Hardy dons this mantle as comfortably as if he’d been born to play it. Miller introduces the always fascinating actor’s even wilder-eyed, more desperate, more silent Max on the run.

He never really stops running.

“Fury Road” is essentially one long, ingenious action sequence. In the film’s first hour alone, Max is pursued, captured, tattooed, caged and strapped to the front of a moving car as a human “blood bag” to an ailing “War Boy.”

And that’s before he meets Charlize Theron’s Furiosa, the bad-ass, bald driver of a massive custom truck, aka War Rig, belonging to Immortan Joe (Keays-Byrne) the theatrical, oxygen-mask-wearing dictator of Miller’s toxic wasteland.

Joe presides over The Citadel, pacifying the half-dead survivors who reluctantly serve as his subjects with the prospect of clean, cool, gushing water.

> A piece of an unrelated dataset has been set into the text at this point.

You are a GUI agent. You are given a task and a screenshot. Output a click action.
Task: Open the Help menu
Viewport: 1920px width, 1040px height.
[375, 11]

He sends Furiosa on a mission to Gas Town to load up on the Earth’s second most critical remaining resource, but she has other ideas.

As she and Max are chased by Joe’s entourage, a freak-show caravan of Valhalla-obsessed, albino War Boys and jury-rigged junkyard cars that’s at once terrifying and hilarious (watch out for Electric Guitar Guy), they become unwitting allies in delivering the “treasures” hidden in the hold of Furiosa’s rig to a mythical paradise known as the “Green Place.”

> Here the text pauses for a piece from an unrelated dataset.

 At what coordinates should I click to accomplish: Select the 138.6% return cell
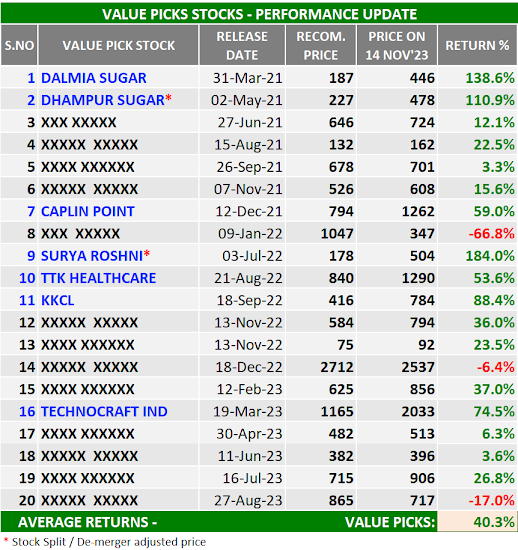click(477, 78)
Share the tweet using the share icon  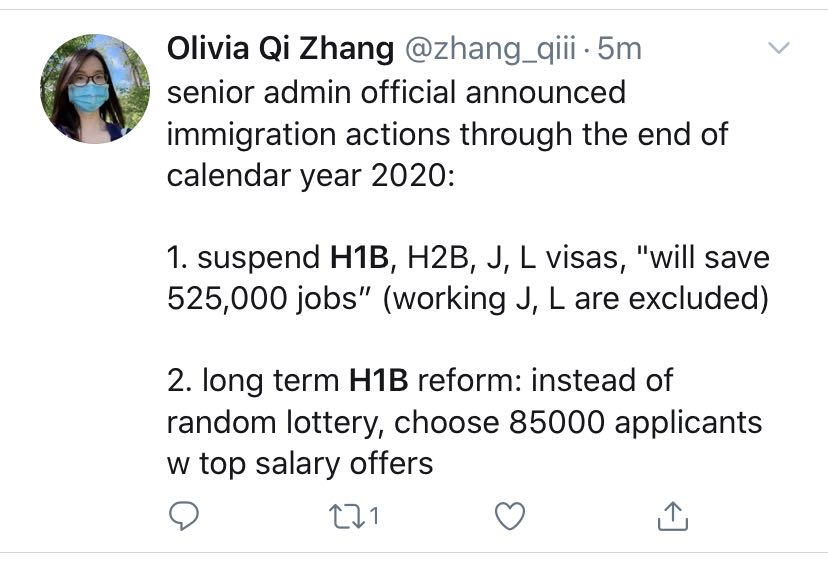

Filmed in the eerily unspoiled deserts of Namibia, “Fury Road” feels remarkably real — tactile, scruffy, dirty — as surreal and strange as its world may be. Miller opted for physical props and old-fashioned, practical stunt work instead of computer-generated imagery. It’s a difference that sets the film above the sometimes soulless CGI of this summer’s blockbuster fare, movies like “Avengers: Age of Ultron,” “San Andreas” and “Jurassic World.”

The tribal-punk-rock-scrapyard-demolition derby aesthetic of “Fury Road” is amplified by the film’s minimalist dialogue. The audiences pieces together just what it needs to and infers the rest with an efficiency that imbues the movie with a primitive, streamlined power.

“Fury Road” is ferociously bleak and violent and, yet, it has these small, unexpected human moments that make it almost … lovely?

To say that Miller has done something groundbreaking with the sheer number of strong women included in its bizarre menagerie of characters isn’t an exaggeration. There’s not a useless damsel in distress to be found among the resourceful female fighters who occupy virtually every frame of the film.

Theron’s angry, hopeful Furiosa is an action heroine for the ages — psst, don’t tell anyone, but she’s more the star of the film than Max is — right up there with Ripley and Sarah Connor.

Miller, who conceived the story with comic book artist Brendan McCarthy and actor Nick Lathouris, clearly has serious issues on the brain: the environment, religious fanaticism, oil wars, poverty, the enslavement of women. And, yes, it’s true that playwright and feminist activist Eve Ensler consulted on the film.

If any of this makes “Fury Road” sound like a drag, don’t believe it for a minute.

Mostly, the movie is a mad, mad, mad, mad rush.